The Photoelectric Equation

The energy of a photon is equal to:

$E = h f$

This equation shows that:
- Photon energy $(E)$ and frequency $(f)$ are directly proportional
- Therefore, a photon which has a greater frequency than the threshold frequency of the metal will also have a greater energy than the work function of the metal

When a photon is incident on the surface of a metal, its energy is divided as follows:
- The energy equal to the work function is used to liberate a photoelectron from the metal
- The remaining energy will be transferred to the photoelectron as kinetic energy

This can be described using the photoelectric equation:

$h f = ϕ + E_{k m a x}$

The maximum kinetic energy a photoelectron can have is therefore:

$E_{k m a x} = h f - ϕ$

Where:
- h = Planck's constant (J s)
- f = frequency of the incident radiation (Hz)
- $Φ$ = work function of the metal (J)
- $E_{K m a x}$ = maximum kinetic energy of a photoelectron (J)

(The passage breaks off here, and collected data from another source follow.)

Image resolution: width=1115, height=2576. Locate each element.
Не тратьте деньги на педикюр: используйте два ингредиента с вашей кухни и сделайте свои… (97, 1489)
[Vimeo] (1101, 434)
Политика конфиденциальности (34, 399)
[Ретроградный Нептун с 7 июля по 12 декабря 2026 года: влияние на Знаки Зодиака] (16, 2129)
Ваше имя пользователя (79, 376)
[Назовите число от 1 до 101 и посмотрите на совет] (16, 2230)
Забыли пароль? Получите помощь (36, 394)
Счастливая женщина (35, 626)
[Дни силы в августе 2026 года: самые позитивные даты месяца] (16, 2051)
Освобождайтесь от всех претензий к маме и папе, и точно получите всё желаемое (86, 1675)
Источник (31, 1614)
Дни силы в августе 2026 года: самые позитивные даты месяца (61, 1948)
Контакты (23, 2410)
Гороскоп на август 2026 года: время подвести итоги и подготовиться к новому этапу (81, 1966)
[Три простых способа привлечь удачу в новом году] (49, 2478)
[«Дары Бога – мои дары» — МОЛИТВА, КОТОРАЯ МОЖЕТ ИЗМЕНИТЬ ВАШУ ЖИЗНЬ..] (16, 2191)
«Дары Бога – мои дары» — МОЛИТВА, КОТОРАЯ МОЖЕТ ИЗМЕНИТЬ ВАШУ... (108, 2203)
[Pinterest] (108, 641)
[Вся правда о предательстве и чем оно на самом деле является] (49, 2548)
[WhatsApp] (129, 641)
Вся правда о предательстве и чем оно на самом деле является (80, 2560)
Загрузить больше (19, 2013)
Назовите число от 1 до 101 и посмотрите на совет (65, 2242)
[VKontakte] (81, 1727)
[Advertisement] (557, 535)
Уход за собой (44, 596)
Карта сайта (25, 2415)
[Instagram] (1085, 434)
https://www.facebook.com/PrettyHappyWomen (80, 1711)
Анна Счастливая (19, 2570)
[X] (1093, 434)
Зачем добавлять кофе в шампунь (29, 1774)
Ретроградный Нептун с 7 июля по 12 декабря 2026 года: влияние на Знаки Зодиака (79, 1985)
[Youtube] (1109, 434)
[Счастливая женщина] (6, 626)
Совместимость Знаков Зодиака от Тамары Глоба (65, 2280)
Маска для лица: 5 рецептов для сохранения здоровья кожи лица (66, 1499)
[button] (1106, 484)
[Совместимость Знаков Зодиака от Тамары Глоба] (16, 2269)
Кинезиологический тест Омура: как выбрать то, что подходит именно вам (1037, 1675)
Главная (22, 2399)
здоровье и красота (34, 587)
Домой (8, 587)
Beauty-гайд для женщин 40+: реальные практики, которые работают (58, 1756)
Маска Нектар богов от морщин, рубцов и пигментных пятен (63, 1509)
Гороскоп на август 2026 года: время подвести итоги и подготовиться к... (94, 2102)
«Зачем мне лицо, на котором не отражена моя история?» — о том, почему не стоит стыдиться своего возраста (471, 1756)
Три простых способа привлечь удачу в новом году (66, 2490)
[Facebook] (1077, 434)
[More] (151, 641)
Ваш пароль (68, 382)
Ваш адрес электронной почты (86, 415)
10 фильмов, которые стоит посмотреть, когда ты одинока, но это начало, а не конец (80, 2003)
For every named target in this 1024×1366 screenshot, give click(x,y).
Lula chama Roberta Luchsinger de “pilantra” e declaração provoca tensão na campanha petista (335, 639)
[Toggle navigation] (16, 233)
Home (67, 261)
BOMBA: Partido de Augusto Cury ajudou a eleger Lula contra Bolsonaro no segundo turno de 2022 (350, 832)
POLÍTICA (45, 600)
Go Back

The photoelectric equation shows that incident photons:
- Which do not have enough energy to overcome the work function (Φ) will not liberate any photoelectrons
- Which have a frequency equal to the threshold frequency $(f_{0})$ will be just able to liberate photoelectrons from the surface of the metal
- These photons have energy equal to:

$E = h f_{0} = Φ$

The photoelectric equation shows that for photoelectrons:
- Those that are just able to escape the surface of the metal will have zero kinetic energy
- The majority will have kinetic energies less than $E_{k m a x}$
- The maximum kinetic energy $E_{k m a x}$ depends only on the frequency of the incident photon and not the intensity of the radiation

Graphical Representation of Work Function

The photoelectric equation can be rearranged into the equation of a straight-line:

$y = m x + c$

Comparing this to the photoelectric equation:

$E_{K m a x} = h f - Φ$

A graph of maximum kinetic energy $E_{K m a x}$ against frequency $f$ can be obtained

The key elements of the graph are:
- The work function Φ is the y-intercept
- The threshold frequency f₀ is the x-intercept
- The gradient is equal to Planck's constant h
- There are no electrons emitted below the threshold frequency f₀

Worked example

The graph below shows how the maximum kinetic energy E_k of electrons emitted from the surface of sodium metal varies with the frequency f of the incident radiation.

5-2-2-work-function-graph-worked-example
Calculate the work function of sodium in eV.

Answer:

Step 1: Write out the photoelectric equation and rearrange it to fit the equation of a straight line

$h f = Φ + E_{K m a x}$

$E_{K m a x} = h f - Φ$

$y = m x + c$

Therefore, when $E_{K} = 0$ , $h f = Φ$ and $f = f_{0}$

Step 2: Identify the threshold frequency from the x-axis of the graph

From the graph:
- When $E_{K} = 0$ , threshold frequency: $f = f_{0}$ = 4 × 10¹⁴ Hz

Step 3: Calculate the work function

$Φ = h f_{0} = (6.63 \times 10^{- 34}) \times (4 \times 10^{14})$

Work function: $Φ$ = 2.652 × 10⁻¹⁹ J

Step 4: Convert the work function into eV

To convert from J to eV: divide by 1.6 × 10⁻¹⁹ J

$E = \frac{2.652 \times 10^{- 19}}{1.6 \times 10^{- 19}}$ = 1.66 eV

Examiner Tip

When using the photoelectric equation, hf, Φ and E_k(max) must all have the same units, so make sure your quantities are all in either eV or J.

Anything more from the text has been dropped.